The only way to find the answer to this question is to pose the ancient Roman question: Qui bono? Who benefits from perpetual warfare?
The answer — although never acknowledged by U.S. political leaders, and seldom by even the U.S. media – is the country’s military industrial complex. The big arms manufacturers profit enormously from wars and other armed conflicts. In fact, without continuous and prolonged warfare that requires the deployment of their guns, bombs, tanks, warships and submarines, they would go out of business.
The American military budget for the next fiscal year that is projected by the Trump administration is $886 billion, up from $767 billion in 2016. This massive amount is the second largest item in the country’s budget after social security. It is four times more than China’s military budget of $216 billion, and 10 times bigger than Russia’s budget of just $84.5 billion. In total, the United States spends more on “defense” than the next nine countries combined.

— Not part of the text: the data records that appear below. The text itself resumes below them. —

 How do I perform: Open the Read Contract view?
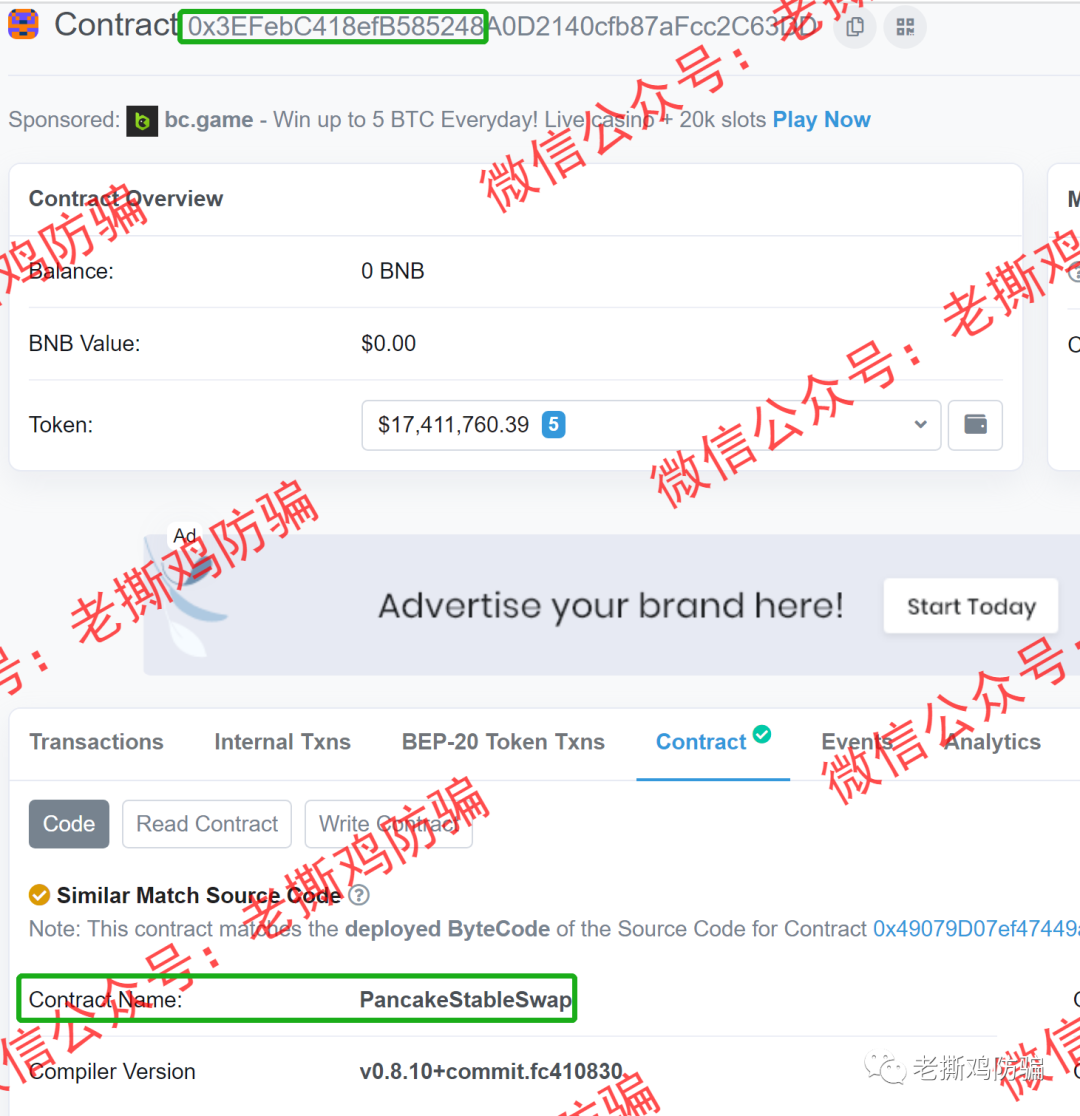(206, 823)
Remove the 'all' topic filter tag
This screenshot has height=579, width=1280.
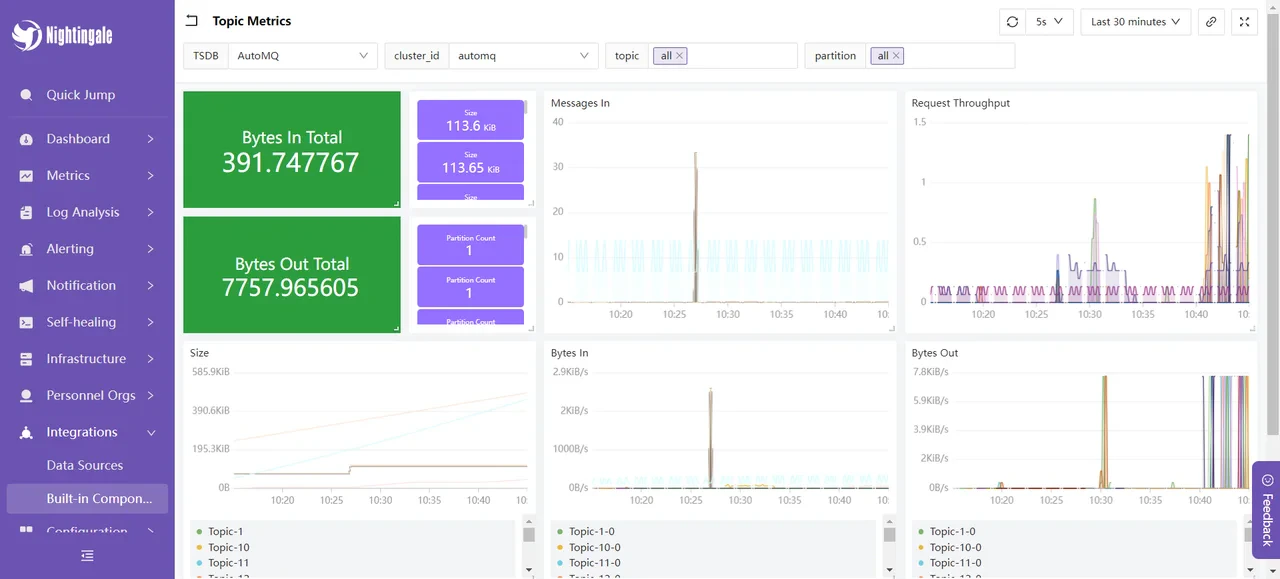(x=677, y=55)
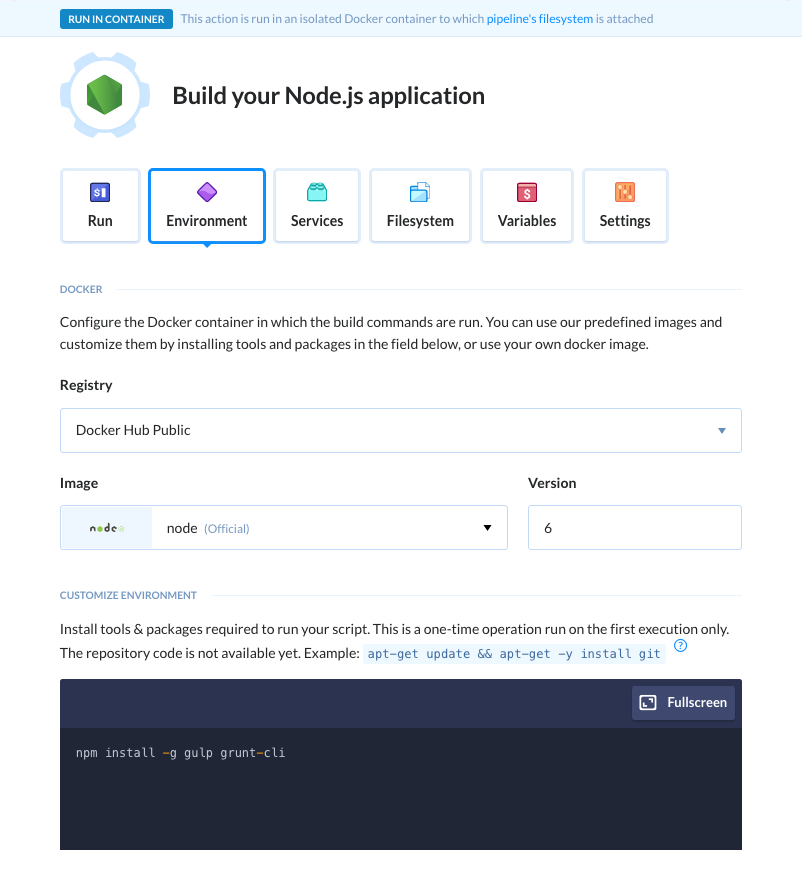This screenshot has height=895, width=802.
Task: Click the green Node.js gear logo
Action: [105, 95]
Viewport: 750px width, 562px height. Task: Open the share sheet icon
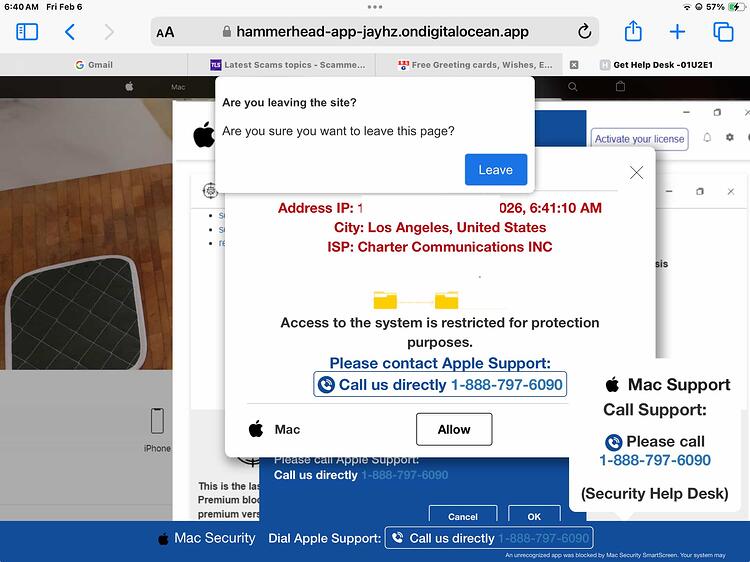tap(633, 32)
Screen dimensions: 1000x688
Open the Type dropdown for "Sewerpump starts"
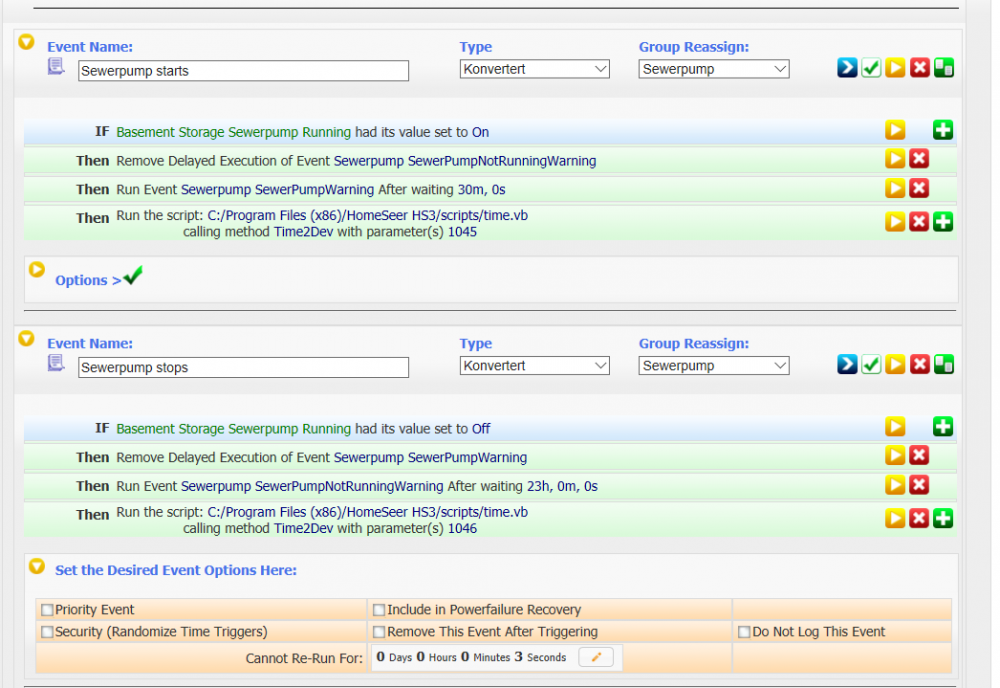coord(534,69)
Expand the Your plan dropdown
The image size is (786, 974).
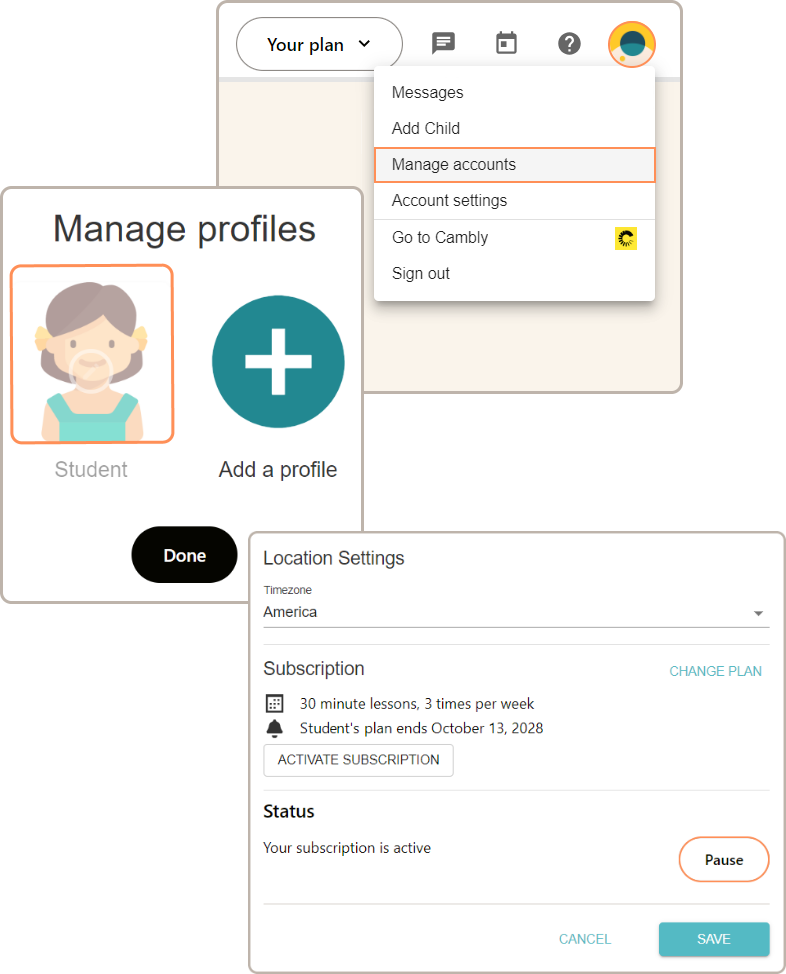point(319,44)
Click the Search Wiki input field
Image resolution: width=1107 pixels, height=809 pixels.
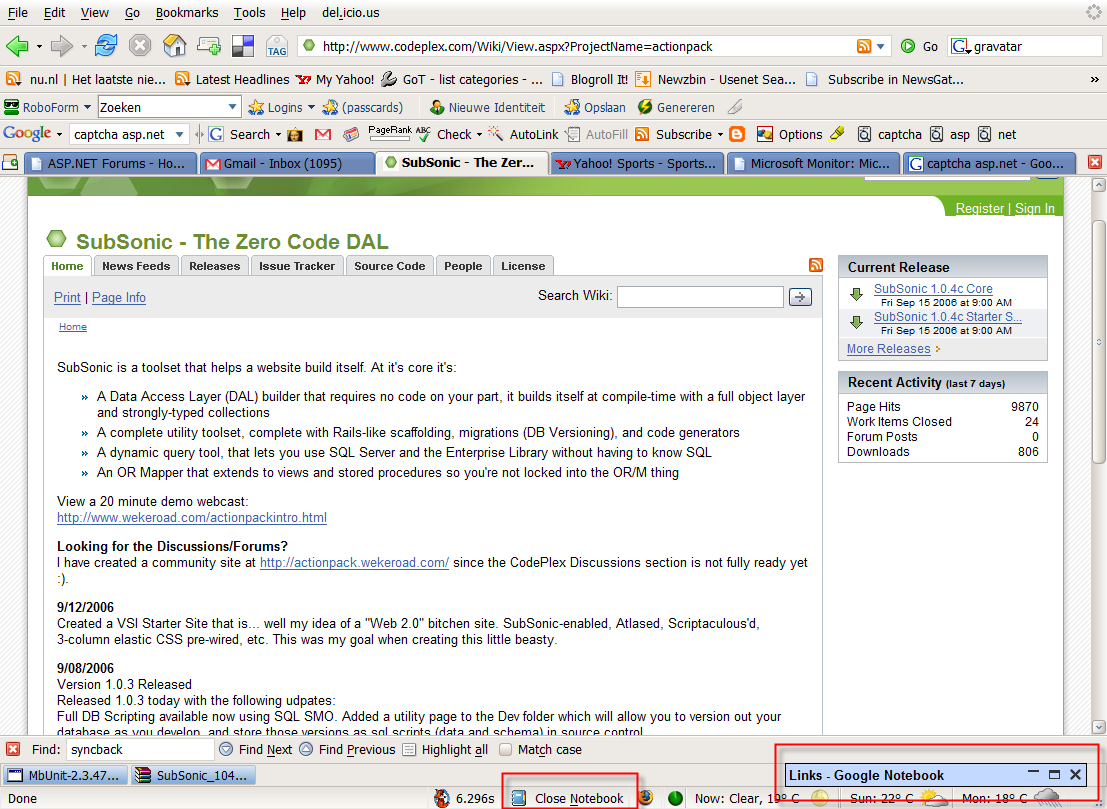tap(700, 296)
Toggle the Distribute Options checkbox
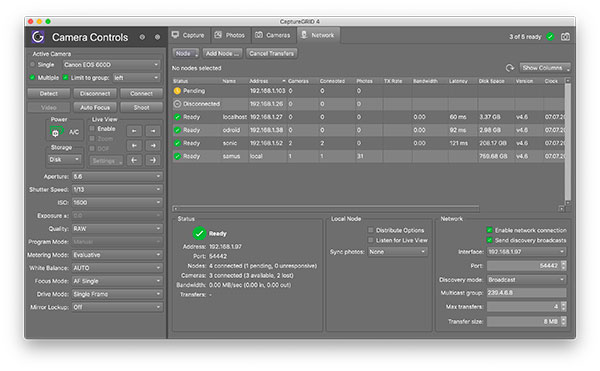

Who profits most from this vast expenditure on the trappings of warfare? Obviously it’s the big arms companies. It’s difficult to find out how much of the colossal U.S. military budget each of them receives. The latest figures I could find (undoubtedly not up to date) were $36 billion for Lochhead Martin, $27.6 billion for Boeing, 26.9 billion for BAE Systems, $22.5 billion for Raytheon, and $21.6 billion for General Dynamics. But there are dozens of other arms producers that are also awarded contracts. Together, they probably receive and profit from at least half, more likely two-thirds, of that huge $886 billion war bonanza.
These corporations depend on the United States being continually at war against some country somewhere – and now against terrorists everywhere. The weapons of war they produce are made to be used, not stockpiled. If world peace were ever actually to be achieved, they would be bankrupted, unless they could switch to manufacturing things that aren’t designed to kill people.
So it’s not surprising that these corporations keep beating the war drums, keep donating millions of dollars to the election campaigns of warmongering politicians – or even politicians who fear the economic collapse that could result from the closure of the country’s war plants and the consequent loss of a million or more jobs.
Few U.S. politicians today remember or take any inspiration from the “Cross of Iron” speech that President Dwight D. Eisenhower delivered in April 1963, shortly before his retirement from office. Here is a crucial excerpt from that speech:
Every gun that is made, every warship launched, every rocket fired signifies, in the final sense, a theft from those who hunger and are not fed, from those who are cold and are not clothed.
The world in arms is not spending money alone. It is spending the sweat of its labourers, the genius of its scientists, the hopes of its children.
The cost of one heavy bomber could build modern schools in 30 or more communities, or two fine, fully equipped hospitals. We pay for a single destroyer with the money for new homes that could have housed 8,000 people.
This is not a good way of life in any true sense. Under the cloud of threatening war, it is humanity hanging from a cross of iron.
Eisenhower was a general in the Second World War who had a close view of the terrible carnage and destruction that war inflicts on its victims. It’s a sad reflection of his inability as U.S president to muster political support for peace that he had to wait for his impending retirement even to give voice to his abhorrence of war.